De fato, se a reparação do dano moral é pedida no contexto de uma ação coletiva latu sensu, sem a necessária possibilidade de individualização, tal pedido se mostra impossível na esfera jurídica.


Em outro julgado, histórico na tratativa do tema[6], percebe-se com clareza o que ora se defende:


“(…) a incompatibilidade entre o dano moral, qualificado pela noção de dor e sofrimento psíquico, e a transindividualidade, evidenciada pela indeterminabilidade do sujeito passivo e indivisibilidade da ofensa objeto de reparação, conduz à não indenizabilidade do dano moral coletivo (…).” (STJ – Resp. 821.891/RS, Rel.
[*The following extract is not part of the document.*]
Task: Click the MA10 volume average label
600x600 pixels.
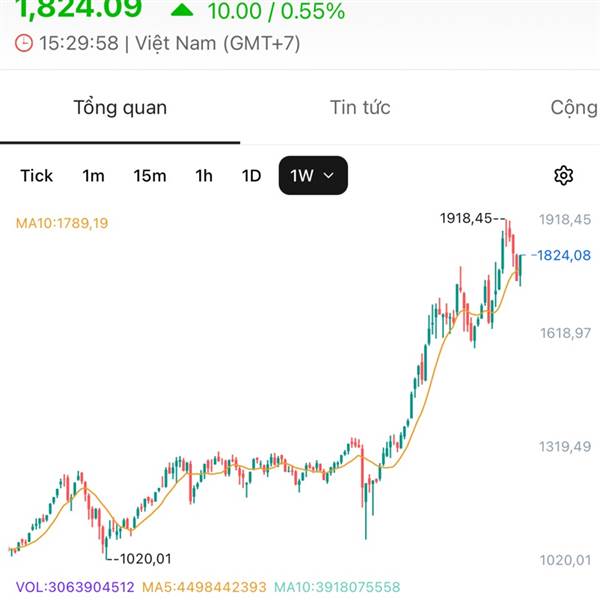Action: [336, 587]
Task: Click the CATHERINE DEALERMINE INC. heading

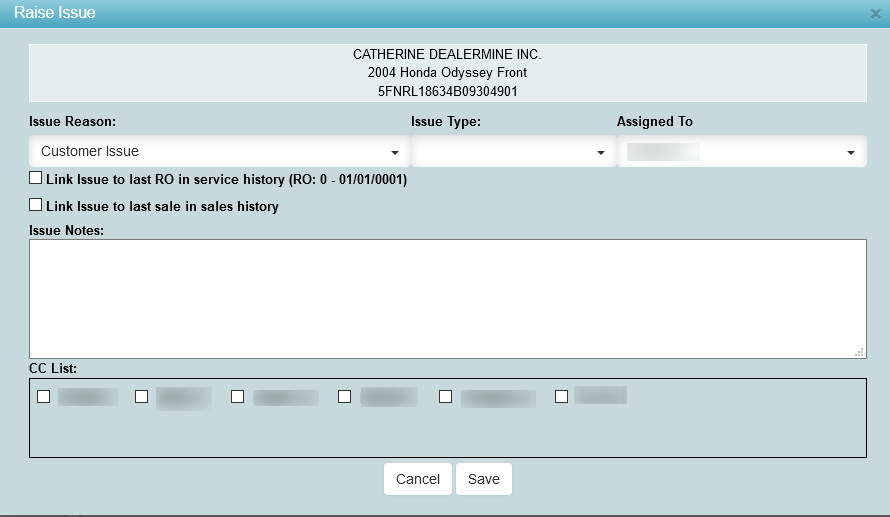Action: coord(447,54)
Ministro LUIZ FUX, PRIMEIRA TURMA, julgado em 08/04/2008, DJe 12/05/2008)


Portanto, estreitando o entendimento que ora se propõe, os direitos difusos e coletivos em sentido estrito, por não serem passíveis de individualização, não reconhecem a existência do dano moral. Ao contrário, entendemos possível o pedido de dano moral calcado em direitos individuais homogêneos, estes individualizáveis como demonstrado acima.      


 


Notas:  

[1] O CDC, ao alterar a Lei da Ação Civil Pública (artigo 21), atuou como unificador da sistemática processual vigente aos institutos dos direitos difusos, coletivos e individuais homogêneos. Por essa razão seus conceitos de direitos coletivos latu sensu são aplicáveis a todo ordenamento jurídico (nesse sentido Antônio Gidi, Coisa Julgada e Litispendência em Ações Coletivas, p. 77)
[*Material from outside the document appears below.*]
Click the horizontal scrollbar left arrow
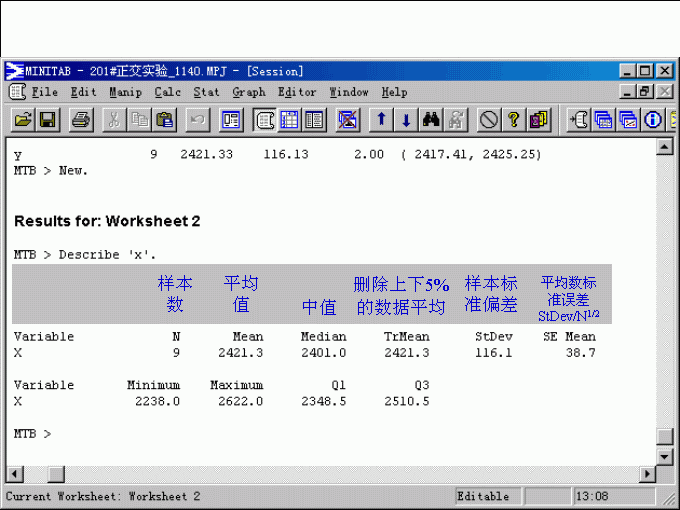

[2] Antônio Gidi, em Coisa Julgada e Litispendência em Ações Coletivas, Saraiva.

[3] Nelson Nery também afirma: “Da ocorrência de um mesmo fato, podem originar-se pretensões difusas, coletivas e individuais.” (Código de Defesa do Consumidor: comentado pelos autores do ante-projeto: 1998, pag. 778)

[4] “Interpretar restritivamente o pedido é tirar dele tudo quanto nele se contém e só nele se contém, sem que se possa ampliá-lo por força de interpretação extensiva ou por consideração outra qualquer de caráter hermenêutico. Compreendido no pedido só o que expressamente contiver, não o que possa, virtualmente, ser o seu conteúdo.” (José Joaquim Calmon de Passos, Comentários ao Código de Processo Civil, 8ª edição, volume 3, p. 209).

[5] Esse tópico é importante para delimitar a possibilidade jurídica do pedido no bojo de uma eventual ação e, principalmente, para reafirmar o caráter prático ao presente trabalho.

[6] Neste julgado, proferido em 2008, o Ministro Luiz Fux modificou seu anterior entendimento, firmando-o no sentido da impossibilidade de indenização do dano moral coletivo, uma vez que há incompatibilidade do instituto com indivisibilidade da ofensa.

Informações Sobre o Autor

Lucas Sachsida Junqueira Carneiro

Promotor de Justiça do Estado de Alagoas; Pós-graduado em Direito Constitucional pela Unisul Pós-graduando em Gestão Jurídica da Empresa pela Unesp e Mestrando em Direitos Humanos pela Unesp.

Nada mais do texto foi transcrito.